Thanks in advance for the help!


----------



## Lilysmommy (Jan 7, 2009)

He should only be getting the same food for the first couple of weeks, while he's still settling in. You don't want to upset his stomach by giving him new foods. However, Pretty Pets is one of the worst hedgehog foods, so I'd take that out entirely. He's a smart boy, not eating it.
Keep giving him just the Iams for now, at least for a week or so. It may be higher in fat, but as he's only a baby, the kitten food will help him grow, and the extra fat shouldn't hurt him right now. After a week or two, start mixing the Wellness in slowly. He may still eat around it, because the Iams is fattier and probably tastes better because of it. Just keep mixing it in though, and maybe get another food to mix in after the Wellness. Once he's several months old, you can slowly take out the Iams so he's not getting so much fat in his diet. 

For other foods, I'd definitely recommend Natural Balance Green Pea and Duck, if you can find it. I haven't heard of a hedgehog not liking it once they've tried it, and he may reattach onto that to eat while you're taking out the Iams.


----------



## Voodoo (Feb 2, 2010)

Great. Thanks for the info and I will keep a eye out for the Green Pea and Duck (sounds like something I would like :lol: )

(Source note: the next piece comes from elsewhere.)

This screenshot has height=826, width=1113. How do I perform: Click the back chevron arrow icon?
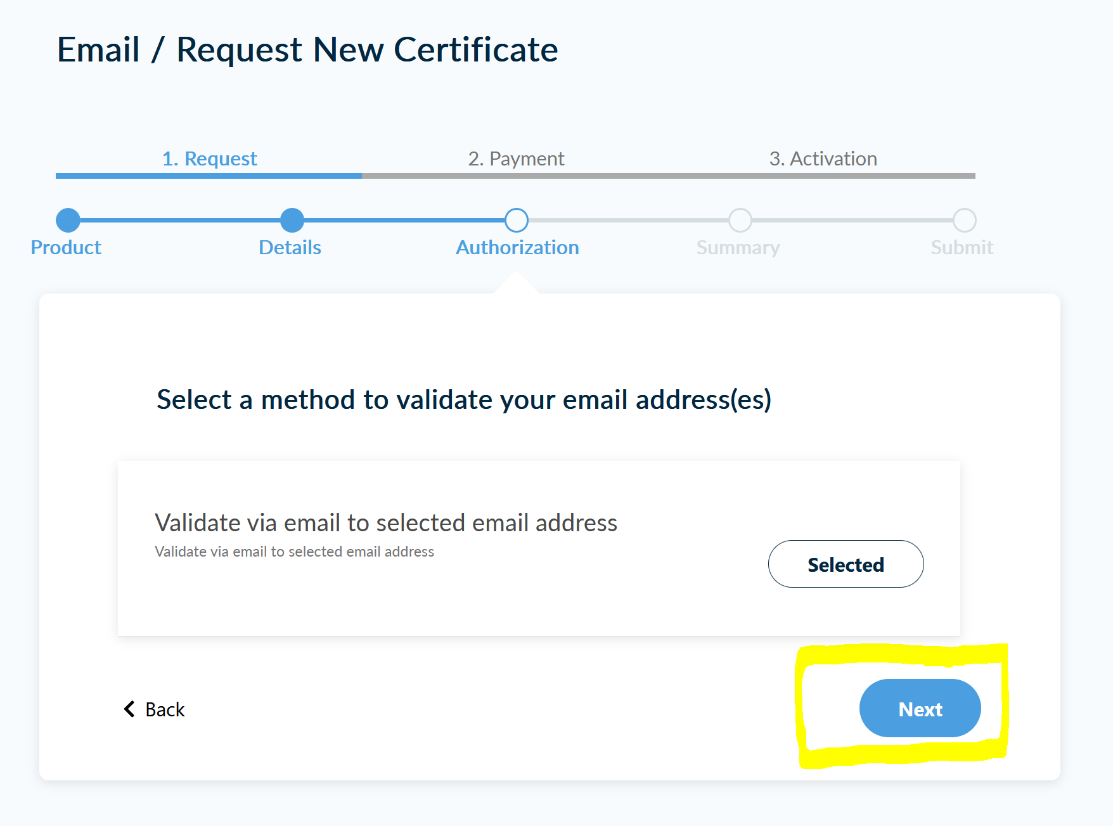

One more question, Should I take all of the Iams out or always leave a little in. I read about people mixing "junk food" in with normal food. Did I just understand that?


----------



## Lilysmommy (Jan 7, 2009)

With as much fat as the Iams has in it, I'd personally end up switching it out after he reaches 6 months or so, unless he's a runner and could use the extra fat to keep his weight steady. I would think you could still use a junk food with less fat, though. I don't actually have a junk food in Lily's mix and not sure I understand that whole thing, so I can't give any suggestions for that. :?


----------